**Problem to work on**
Give back, unchanged, each line from the one containing "Dialpad Meetings (1004, 927)" through the last line of the entries below.

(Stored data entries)

▬▬▬▬▬▬▬▬▬▬

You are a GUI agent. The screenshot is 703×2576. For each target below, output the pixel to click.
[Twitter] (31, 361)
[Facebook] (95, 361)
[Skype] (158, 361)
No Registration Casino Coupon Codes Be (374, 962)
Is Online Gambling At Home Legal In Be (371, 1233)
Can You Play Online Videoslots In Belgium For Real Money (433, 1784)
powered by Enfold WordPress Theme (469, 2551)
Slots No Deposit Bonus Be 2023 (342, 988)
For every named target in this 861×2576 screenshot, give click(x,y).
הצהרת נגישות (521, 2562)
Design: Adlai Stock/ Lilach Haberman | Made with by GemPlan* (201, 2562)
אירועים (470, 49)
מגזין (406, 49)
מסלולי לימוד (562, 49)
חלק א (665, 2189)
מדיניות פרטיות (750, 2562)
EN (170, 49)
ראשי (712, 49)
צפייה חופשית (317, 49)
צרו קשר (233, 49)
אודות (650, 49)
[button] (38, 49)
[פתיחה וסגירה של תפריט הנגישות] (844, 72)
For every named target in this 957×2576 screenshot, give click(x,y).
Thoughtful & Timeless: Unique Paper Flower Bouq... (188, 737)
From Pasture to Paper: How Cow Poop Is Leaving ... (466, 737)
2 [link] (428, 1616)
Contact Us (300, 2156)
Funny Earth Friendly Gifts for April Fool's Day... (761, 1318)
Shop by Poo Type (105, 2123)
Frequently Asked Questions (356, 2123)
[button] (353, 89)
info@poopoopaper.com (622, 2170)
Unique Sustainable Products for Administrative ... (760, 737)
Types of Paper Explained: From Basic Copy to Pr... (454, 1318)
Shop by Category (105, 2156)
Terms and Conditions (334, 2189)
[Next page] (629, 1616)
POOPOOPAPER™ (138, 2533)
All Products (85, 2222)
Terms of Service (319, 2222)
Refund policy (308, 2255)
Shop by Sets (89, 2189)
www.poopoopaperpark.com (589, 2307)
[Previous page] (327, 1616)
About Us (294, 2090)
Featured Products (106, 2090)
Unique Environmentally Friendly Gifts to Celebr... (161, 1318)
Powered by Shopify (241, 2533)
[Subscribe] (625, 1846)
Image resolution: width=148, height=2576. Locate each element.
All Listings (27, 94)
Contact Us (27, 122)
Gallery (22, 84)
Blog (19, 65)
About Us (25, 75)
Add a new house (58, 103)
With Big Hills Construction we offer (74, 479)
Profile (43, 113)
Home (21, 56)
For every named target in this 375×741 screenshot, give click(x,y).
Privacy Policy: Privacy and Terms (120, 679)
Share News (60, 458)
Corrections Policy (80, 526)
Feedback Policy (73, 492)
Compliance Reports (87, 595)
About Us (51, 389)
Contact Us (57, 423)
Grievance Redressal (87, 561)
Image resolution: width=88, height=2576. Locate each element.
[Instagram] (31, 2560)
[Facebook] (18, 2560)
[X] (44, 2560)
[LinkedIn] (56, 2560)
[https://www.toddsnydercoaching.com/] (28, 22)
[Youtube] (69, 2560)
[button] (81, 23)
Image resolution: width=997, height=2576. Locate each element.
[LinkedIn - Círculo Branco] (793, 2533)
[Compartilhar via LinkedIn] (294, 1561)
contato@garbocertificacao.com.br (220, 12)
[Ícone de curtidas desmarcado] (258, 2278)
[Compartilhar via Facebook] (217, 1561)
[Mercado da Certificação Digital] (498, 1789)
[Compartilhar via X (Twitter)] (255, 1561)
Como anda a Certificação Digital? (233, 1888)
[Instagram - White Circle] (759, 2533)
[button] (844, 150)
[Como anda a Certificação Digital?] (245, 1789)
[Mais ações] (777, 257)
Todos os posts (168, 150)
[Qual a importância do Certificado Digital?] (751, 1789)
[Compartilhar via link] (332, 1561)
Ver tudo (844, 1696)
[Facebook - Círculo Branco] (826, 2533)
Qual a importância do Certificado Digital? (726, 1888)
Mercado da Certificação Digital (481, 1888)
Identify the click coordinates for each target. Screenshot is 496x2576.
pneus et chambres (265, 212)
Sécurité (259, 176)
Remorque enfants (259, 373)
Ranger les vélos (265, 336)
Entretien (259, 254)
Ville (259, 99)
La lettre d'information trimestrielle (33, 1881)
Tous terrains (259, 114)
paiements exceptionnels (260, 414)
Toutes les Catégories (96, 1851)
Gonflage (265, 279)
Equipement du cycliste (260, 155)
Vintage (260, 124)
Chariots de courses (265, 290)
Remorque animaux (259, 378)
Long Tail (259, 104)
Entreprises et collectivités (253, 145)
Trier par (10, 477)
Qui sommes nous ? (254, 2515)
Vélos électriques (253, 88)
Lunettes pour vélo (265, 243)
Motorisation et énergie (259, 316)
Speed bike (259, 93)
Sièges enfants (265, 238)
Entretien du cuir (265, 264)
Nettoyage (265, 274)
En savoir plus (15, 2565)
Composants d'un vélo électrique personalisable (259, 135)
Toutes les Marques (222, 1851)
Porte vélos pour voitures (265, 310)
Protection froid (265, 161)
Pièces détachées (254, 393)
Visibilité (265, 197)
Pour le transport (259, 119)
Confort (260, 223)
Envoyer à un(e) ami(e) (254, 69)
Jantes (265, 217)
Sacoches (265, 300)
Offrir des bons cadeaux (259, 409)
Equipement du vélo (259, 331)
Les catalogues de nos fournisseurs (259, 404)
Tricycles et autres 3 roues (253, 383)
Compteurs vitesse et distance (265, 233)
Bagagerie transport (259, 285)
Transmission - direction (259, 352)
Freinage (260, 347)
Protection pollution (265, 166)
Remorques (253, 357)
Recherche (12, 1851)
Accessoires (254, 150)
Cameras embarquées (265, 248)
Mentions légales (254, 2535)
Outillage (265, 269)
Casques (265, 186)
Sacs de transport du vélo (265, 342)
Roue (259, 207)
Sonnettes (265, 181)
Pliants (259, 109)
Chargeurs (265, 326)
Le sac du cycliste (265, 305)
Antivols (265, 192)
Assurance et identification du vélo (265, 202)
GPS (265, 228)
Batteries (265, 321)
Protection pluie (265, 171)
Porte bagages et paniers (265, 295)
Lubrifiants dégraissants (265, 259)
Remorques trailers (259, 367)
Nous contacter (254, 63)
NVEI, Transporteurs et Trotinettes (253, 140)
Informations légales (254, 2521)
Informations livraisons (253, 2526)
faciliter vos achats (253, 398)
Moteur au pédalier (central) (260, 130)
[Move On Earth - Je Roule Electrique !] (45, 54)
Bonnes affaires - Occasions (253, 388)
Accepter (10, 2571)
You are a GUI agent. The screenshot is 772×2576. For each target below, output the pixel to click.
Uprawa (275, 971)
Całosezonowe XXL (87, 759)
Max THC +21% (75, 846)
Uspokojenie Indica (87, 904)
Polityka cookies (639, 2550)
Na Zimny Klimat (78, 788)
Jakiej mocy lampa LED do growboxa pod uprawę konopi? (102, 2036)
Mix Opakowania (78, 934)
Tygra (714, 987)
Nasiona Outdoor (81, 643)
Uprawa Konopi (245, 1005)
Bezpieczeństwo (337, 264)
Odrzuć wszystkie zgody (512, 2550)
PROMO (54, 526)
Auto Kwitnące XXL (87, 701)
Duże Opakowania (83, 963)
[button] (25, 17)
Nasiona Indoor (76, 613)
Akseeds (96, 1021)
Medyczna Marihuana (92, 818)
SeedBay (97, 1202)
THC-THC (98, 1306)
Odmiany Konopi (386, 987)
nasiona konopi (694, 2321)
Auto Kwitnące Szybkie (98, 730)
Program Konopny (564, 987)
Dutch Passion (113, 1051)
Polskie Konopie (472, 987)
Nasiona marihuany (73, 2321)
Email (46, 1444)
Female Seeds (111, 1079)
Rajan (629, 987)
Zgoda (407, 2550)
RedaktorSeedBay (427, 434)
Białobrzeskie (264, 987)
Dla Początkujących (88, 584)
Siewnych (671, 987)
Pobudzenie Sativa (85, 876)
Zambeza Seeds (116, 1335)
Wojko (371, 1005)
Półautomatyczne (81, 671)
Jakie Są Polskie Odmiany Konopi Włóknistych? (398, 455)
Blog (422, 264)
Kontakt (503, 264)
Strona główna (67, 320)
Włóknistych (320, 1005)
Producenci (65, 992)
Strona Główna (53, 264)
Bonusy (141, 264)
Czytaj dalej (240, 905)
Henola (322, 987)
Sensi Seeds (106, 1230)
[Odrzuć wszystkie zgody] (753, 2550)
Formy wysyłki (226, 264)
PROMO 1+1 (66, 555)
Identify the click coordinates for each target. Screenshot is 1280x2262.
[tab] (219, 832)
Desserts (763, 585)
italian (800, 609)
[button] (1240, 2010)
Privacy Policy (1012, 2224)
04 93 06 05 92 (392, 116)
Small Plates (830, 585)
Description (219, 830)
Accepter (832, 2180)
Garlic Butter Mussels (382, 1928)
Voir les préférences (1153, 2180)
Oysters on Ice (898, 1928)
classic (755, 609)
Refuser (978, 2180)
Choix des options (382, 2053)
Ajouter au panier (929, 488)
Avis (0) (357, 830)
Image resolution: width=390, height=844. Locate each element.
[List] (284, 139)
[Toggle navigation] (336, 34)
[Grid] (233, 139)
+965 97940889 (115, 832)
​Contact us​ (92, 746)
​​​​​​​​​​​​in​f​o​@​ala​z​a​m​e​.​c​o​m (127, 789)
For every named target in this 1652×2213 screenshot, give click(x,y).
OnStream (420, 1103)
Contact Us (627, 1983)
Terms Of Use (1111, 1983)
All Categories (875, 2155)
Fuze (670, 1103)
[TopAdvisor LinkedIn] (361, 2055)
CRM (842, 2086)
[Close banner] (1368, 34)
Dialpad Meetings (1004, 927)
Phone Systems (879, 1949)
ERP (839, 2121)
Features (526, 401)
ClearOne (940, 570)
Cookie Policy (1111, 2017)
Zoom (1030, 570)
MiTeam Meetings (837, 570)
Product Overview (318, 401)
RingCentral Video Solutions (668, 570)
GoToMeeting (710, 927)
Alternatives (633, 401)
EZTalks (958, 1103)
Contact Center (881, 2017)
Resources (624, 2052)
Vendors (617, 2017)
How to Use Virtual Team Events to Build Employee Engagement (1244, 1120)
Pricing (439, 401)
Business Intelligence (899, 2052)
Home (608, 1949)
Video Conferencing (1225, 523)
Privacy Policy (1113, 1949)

▬▬▬▬▬▬▬▬▬▬

**Task result**
Dialpad Meetings (1004, 927)
Phone Systems (879, 1949)
ERP (839, 2121)
Features (526, 401)
ClearOne (940, 570)
Cookie Policy (1111, 2017)
Zoom (1030, 570)
MiTeam Meetings (837, 570)
Product Overview (318, 401)
RingCentral Video Solutions (668, 570)
GoToMeeting (710, 927)
Alternatives (633, 401)
EZTalks (958, 1103)
Contact Center (881, 2017)
Resources (624, 2052)
Vendors (617, 2017)
How to Use Virtual Team Events to Build Employee Engagement (1244, 1120)
Pricing (439, 401)
Business Intelligence (899, 2052)
Home (608, 1949)
Video Conferencing (1225, 523)
Privacy Policy (1113, 1949)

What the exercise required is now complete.